Well if it has a thermostat, no, but then it is filled with old oil that will contaminate the new one, but when you change oil with an oilcooler kit installed you need to crank the engine a few times then recheck the oil level as it needs to fill up the oil cooler again, so it will lower the level.
Don't think HKS oilcooler kit has a thermostat, only one i have seen is the Grex kit or Mocal.

The best way is to undo the hoses to the oilcooler and fill it up with oil and install them again, then you lower the risk of refilling to little oil if you forget to crank the engine, and wait a few minutes for the oil to drain down to the sump, the oil in the cooler will stay.


----------



## Taiquri (Jan 15, 2007)

iceager said:


> Well if it has a thermostat, no, but then it is filled with old oil that will contaminate the new one, but when you change oil with an oilcooler kit installed you need to crank the engine a few times then recheck the oil level as it needs to fill up the oil cooler again, so it will lower the level.
> Don't think HKS oilcooler kit has a thermostat, only one i have seen is the Grex kit or Mocal.
> 
> The best way is to undo the hoses to the oilcooler and fill it up with oil and install them again, then you lower the risk of refilling to little oil if you forget to crank the engine, and wait a few minutes for the oil to drain down to the sump, the oil in the cooler will stay.


I have hks oilcooret kit and it has 72c thermostat. Also hoses going down so it does not bleed oil back..


----------



## Jakobsen (Dec 19, 2007)

I have cranked the engine in maby 5 min before start and checked the oil level a lot of times before i startet the engine. 1 time at very first start. and again when i changed the oil after 100km.


----------



## brewpubeaver (Mar 12, 2009)

very cool car.

what part of Denmark do you live in? i know there is a R33 in Aaborg that i saw a few times when i was there last time. 

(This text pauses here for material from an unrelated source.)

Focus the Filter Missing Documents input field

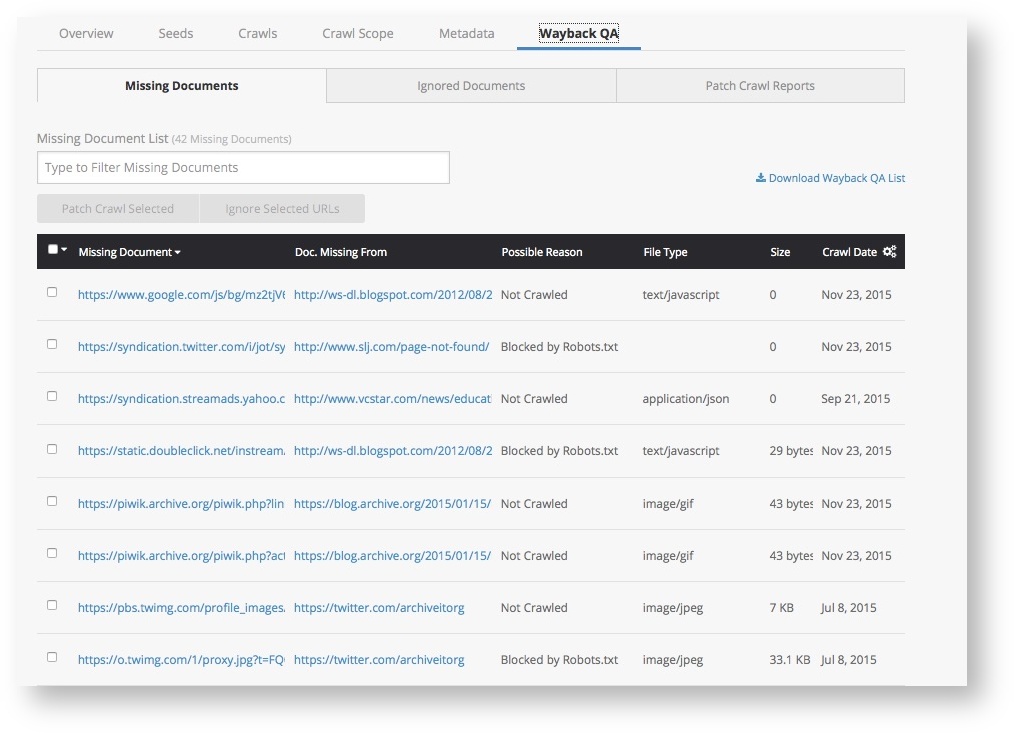tap(243, 168)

my wife is from there, and we go there pretty often. I want to do a GT53r on my car. any new updates?


----------



## Jakobsen (Dec 19, 2007)

Hi thanks.. know it isent a fancy looking R32  i live about 50km from Aalborg. so it's close. havent got eny updates on the project ): 

Did you wanna go whith a GT 53R thats a huge huge turbo ?? link ??


----------



## brewpubeaver (Mar 12, 2009)

oh, woops, no 35r. 


yea man, next time i am in Aalborg i will drop you a line, would deff like to see your car.


----------



## Jakobsen (Dec 19, 2007)

yeah alright think the GT35R Would be a great turbo on the RB26 ore even the big GT3076R would be a good choice


----------



## brewpubeaver (Mar 12, 2009)

i have had both the gt30r and the 35r on my last project and i liked the 35r more. and that was on a Suby. nothing like 500whp+ on pump. with only 4 cylenders, lol. 

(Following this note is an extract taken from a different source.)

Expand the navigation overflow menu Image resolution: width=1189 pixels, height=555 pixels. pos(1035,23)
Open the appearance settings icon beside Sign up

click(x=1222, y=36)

but now with the new Tial housings and better heat treatments out there, i think i can get the 35r to spool very fast.


----------



## tomek (Apr 4, 2008)

brewpubeaver said:


> i have had both the gt30r and the 35r on my last project and i liked the 35r more. and that was on a Suby. nothing like 500whp+ on pump. with only 4 cylenders, lol.
> 
> 
> 
> but now with the new Tial housings and better heat treatments out there, i think i can get the 35r to spool very fast.


Please share your ideas opcorn:


----------



## Jakobsen (Dec 19, 2007)

Sorry havent got the GT35R turbo on mine yet. will still try to see hvad my KKK27 Hybrid turbo will make  Havent got the money for my project now so this may be the last to do on the car


----------



## brewpubeaver (Mar 12, 2009)

tomek said:


> Please share your ideas opcorn:


i do not want to stray off topic of Jakobsen`s build thread. 


side note, the wife says she has seen you around Aalborg. not sure when i will be back there next. but deff would like to check out the build in person someday. 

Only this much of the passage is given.